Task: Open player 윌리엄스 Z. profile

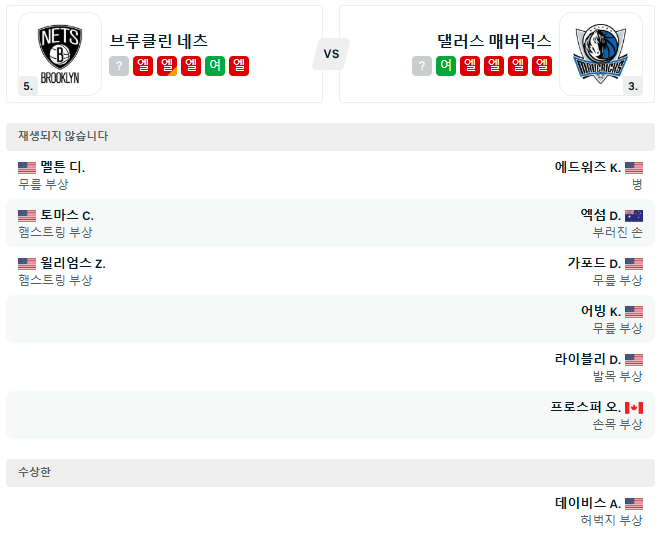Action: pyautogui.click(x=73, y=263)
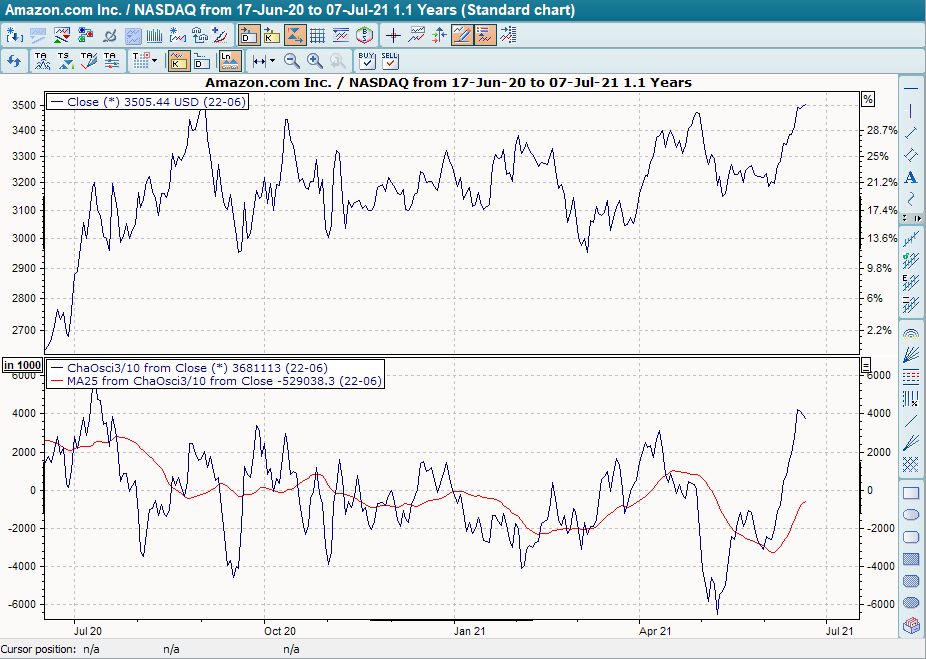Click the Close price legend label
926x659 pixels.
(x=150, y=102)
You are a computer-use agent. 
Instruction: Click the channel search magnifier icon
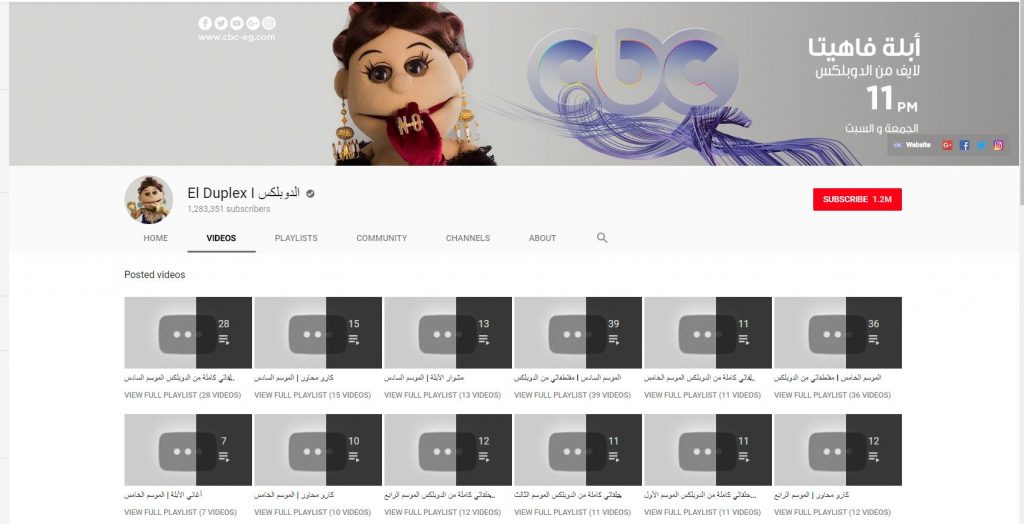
____
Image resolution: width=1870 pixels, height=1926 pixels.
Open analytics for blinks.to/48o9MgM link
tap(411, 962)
____
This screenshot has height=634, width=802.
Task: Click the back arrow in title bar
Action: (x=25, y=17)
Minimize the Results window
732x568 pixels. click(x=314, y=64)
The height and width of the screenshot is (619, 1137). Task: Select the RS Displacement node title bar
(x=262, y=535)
____
#### What this task involves:
Turn the listing between the lines holding "Image resolution: width=1870" and "tap(411, 962)", inclusive, into a two-column CSV headed input and output. Each row should hold what is asked in input and its answer in output, with every field quoted and line breaks changed to spaces.

#### Response to this task:
input,output
"Image resolution: width=1870 pixels, height=1926 pixels. Open analytics for blinks.to/48o9MgM link","tap(411, 962)"